En effet, les règles d’AdSense sont très claires : on peut avoir plusieurs sites, monétisés avec la régie publicitaire de Google, mais, une même personne ne peut pas ouvrir différents comptes, sous peine d’être banni. AdSense vérifie d’ailleurs régulièrement l’identité des éditeurs, pour des raisons fiscales.
Des connexions entre les pages grâce à leur numéro de téléphone
Mais, des données intéressantes ont pu être découvertes, non pas sur Google, mais sur Facebook : les adresses et les numéros de téléphone. Sur chaque publicité, dans l’onglet « à propos de l’avertissement » figurent un numéro de téléphone, une adresse email et une adresse postale.

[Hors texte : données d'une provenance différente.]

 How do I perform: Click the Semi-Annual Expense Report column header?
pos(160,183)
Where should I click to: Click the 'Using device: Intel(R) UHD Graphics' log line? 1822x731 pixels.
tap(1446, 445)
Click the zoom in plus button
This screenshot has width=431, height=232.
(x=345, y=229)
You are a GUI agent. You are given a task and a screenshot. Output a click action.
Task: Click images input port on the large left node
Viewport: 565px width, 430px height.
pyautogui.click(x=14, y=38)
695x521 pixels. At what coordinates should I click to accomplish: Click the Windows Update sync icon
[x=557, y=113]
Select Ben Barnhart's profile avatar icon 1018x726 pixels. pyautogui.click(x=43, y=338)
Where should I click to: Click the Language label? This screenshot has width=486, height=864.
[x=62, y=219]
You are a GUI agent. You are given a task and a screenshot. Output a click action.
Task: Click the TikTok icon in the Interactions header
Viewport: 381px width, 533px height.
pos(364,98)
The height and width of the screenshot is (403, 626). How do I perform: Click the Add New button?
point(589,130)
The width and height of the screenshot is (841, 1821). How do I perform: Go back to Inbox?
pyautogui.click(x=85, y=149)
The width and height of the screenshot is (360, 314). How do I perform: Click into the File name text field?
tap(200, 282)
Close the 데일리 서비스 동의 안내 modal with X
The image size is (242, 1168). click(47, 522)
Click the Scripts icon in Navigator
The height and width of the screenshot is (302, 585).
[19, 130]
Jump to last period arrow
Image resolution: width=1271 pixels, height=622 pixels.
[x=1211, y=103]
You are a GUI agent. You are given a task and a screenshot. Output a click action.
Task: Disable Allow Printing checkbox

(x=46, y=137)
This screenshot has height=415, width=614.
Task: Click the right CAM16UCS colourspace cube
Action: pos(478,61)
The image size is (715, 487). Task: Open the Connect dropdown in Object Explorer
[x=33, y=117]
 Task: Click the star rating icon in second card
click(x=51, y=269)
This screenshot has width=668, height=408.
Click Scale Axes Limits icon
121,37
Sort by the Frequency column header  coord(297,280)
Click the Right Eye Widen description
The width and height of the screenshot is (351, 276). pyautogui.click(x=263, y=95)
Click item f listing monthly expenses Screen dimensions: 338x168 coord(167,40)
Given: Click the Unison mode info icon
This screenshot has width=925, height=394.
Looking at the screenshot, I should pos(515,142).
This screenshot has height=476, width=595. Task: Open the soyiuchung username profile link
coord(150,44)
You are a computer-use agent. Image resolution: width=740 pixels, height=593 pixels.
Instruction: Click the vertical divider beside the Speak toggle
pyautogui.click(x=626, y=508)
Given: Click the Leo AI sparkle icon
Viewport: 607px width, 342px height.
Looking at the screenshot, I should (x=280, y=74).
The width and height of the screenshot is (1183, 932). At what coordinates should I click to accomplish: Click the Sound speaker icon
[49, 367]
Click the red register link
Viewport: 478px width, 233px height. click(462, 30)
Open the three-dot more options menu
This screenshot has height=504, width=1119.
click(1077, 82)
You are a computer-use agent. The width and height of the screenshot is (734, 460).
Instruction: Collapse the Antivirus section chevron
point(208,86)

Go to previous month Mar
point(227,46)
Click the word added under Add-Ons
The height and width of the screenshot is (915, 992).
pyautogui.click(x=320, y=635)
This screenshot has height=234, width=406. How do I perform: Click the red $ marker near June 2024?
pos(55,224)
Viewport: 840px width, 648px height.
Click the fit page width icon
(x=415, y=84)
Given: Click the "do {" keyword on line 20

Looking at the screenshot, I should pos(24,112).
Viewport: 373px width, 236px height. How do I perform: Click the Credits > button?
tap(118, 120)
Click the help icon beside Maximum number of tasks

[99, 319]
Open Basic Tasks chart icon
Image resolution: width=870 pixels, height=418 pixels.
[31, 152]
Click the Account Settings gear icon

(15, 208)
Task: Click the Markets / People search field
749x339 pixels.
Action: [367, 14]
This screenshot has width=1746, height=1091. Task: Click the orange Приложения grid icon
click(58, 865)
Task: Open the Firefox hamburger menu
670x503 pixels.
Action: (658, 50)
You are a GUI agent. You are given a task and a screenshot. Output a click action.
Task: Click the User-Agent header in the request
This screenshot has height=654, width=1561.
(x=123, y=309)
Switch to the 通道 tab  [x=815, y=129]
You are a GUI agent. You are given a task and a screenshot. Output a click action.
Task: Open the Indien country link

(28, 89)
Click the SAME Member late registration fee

L’une des adresses — quand elles sont complètes — qui revient le plus souvent est celle de la maison de la presse à Bucarest. Il s’agit d’un gigantesque bâtiment dans lequel cohabitent plusieurs rédactions et agences de presse, y compris des maisons tout à fait respectables. Il est probable que cela serve de boîte postale.
Mais, comme l’ont découvert nos confrères d’Adevarul*, l’une des adresses n’est pas inconnue : il s’agit du siège d’AUR dans la circonscription de Tunari. Quant aux autres, il n’y a qu’une simple mention de la ville, sans plus d’informations.
Un autre élément ressurgit grâce aux numéros de téléphone : 60m.ro et Anchetetorii ont le même numéro de téléphone, qui renvoie également vers un bureau d’architecte à Tunari. 4media.info et actiunea.ro ont aussi indiqué le même numéro de téléphone, qu’ils partagent avec criticii.ro, Economistii.RO et Gazetarii.RO. Ce numéro ne renvoie vers aucune autre source ou élément de localisation.
5news.ro et TemaZilei.RO partagent le même numéro de téléphone. C’est aussi le cas de Romania365 et de SalutVecine, tout comme Presa Românească et Viața Politică. Enfin, Curierul Românesc, Political.RO et Ropres.RO ont aussi mis en commun leur numéro de téléphone. Curierul Românesc et Ropres.RO ont aussi la même adresse postale.
Enfin, on constate que si certains ont donné des adresses mail « classiques », d’autres sont passés par un service bien particulier : Guerrilla Mail, qui permet de masquer sa véritable identité. Beaucoup de précautions pour des sites d’informations, qui prônent notamment la transparence.
Nous avons sollicité 60m.ro par email. La structure n’a pas donné suite à nos questions.
*Et on en veut beaucoup à nos confrères d’avoir sorti l’information avant nous.